If you would have drawn up a blueprint for what would ultimately be a lousy season for the D-backs, it would have looked something like what you saw this past summer.
Lose a starting pitcher for the season? See you next year, Daniel Hudson.
See a Chris Young injury force Justin Upton to remain in the lineup rather than let a bad thumb injury heal? Kind of explains the down season, doesn’t it?
Have key contributors from the prior season like Ian Kennedy and Ryan Roberts regress? Roberts could have been expected, but Kennedy’s struggles were an underrated reason for the team’s problems.
Hell, the troubles even extended to the broadcast booth, as both Daron Sutton and Mark Grace were suspended before being let go at the end of the season.
In other words, nearly everything that could go wrong did. A perfect storm of failure led to a dark cloud that hung over the franchise for the better part of the summer.

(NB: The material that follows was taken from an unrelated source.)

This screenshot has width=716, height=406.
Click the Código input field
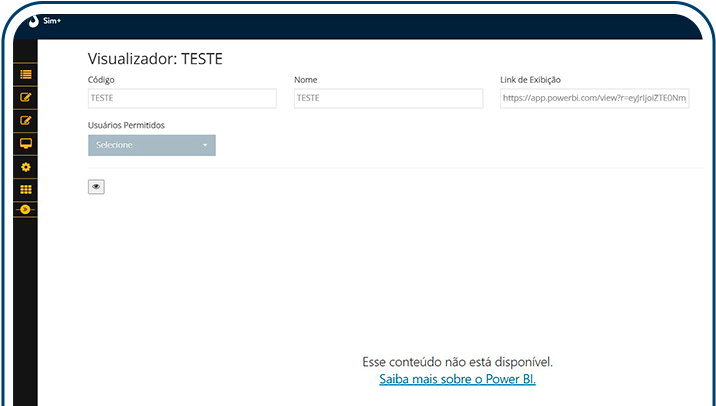182,98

But as Arizona heads into its winter break it’s worth remembering that if the D-backs overachieved in 2011 they underachieved in 2012. There is plenty of talent on the roster, and all the team may need to get back to the postseason is to see the calendar turn.
Undoubtedly Diamondbacks general manager Kevin Towers, never one to sit on his hands and wait, will make some moves over the next couple months. The D-backs you saw end the last season won’t be the same group that begins the next one.
But it would be foolish to make any franchise-altering moves.
Trade Justin Upton? No, he still has much to offer.
Part with a young pitching prospect like Trevor Bauer? Only if you enjoy living with regret.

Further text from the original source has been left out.